In "Self-Taught AI Shows Similarities to How the Brain Works | Quanta Magazine," the focus shifts to the field of artificial intelligence and how it relates to the functioning of the human brain. Traditional AI models rely on supervised learning, where algorithms are trained using human-labeled data sets. However, animals, including humans, learn by exploring their environment independently. Computational neuroscientists have begun exploring self-supervised learning algorithms that require little or no human-labeled data. These algorithms have been successful at modeling human language and image recognition, and they align more closely with brain function than their supervised-learning counterparts.
The similarities between the European Enlightenment and self-supervised learning algorithms are striking.

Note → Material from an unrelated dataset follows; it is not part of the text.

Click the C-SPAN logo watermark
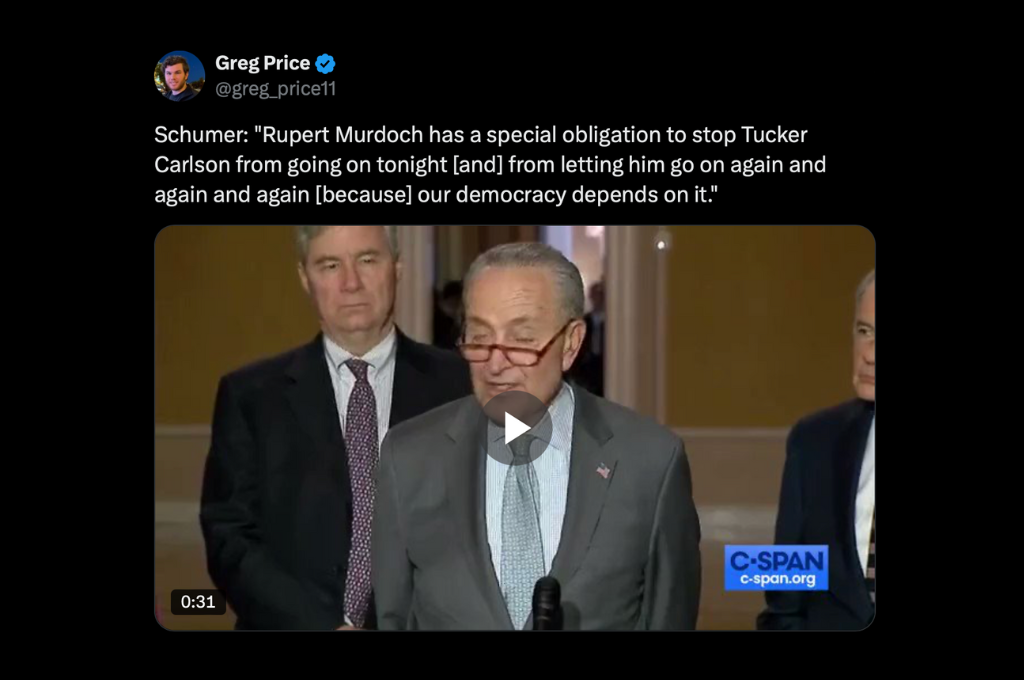The height and width of the screenshot is (680, 1024). (x=776, y=567)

Both emphasize the importance of exploration, the ability to evaluate and invent new ideas, and the transformative power of knowledge. The Enlightenment allowed humans to break free from irrational beliefs and embrace rationality, leading to progress and innovation. Similarly, self-supervised learning algorithms enable AI systems to gain a rich and robust understanding of the world by exploring and filling in the gaps in data.
One key insight from the comparison is that the brain primarily learns through self-supervised learning. Around 90% of what the brain does is driven by this process. The brain constantly tries to predict and anticipate what will happen next, allowing for efficient learning and adaptation. This aligns with the idea that our ability to create new explanations is what sets us apart as humans. We are constantly trying to predict and understand the world around us, just like self-supervised learning algorithms.
However, there are limitations to self-supervised learning and AI models. The brain is full of feedback connections that current models lack. To truly understand brain function, future research needs to incorporate these feedback connections and compare the activity of artificial neurons to individual biological neurons. Additionally, there is a need to explore highly recurrent networks in AI models to better match brain activity.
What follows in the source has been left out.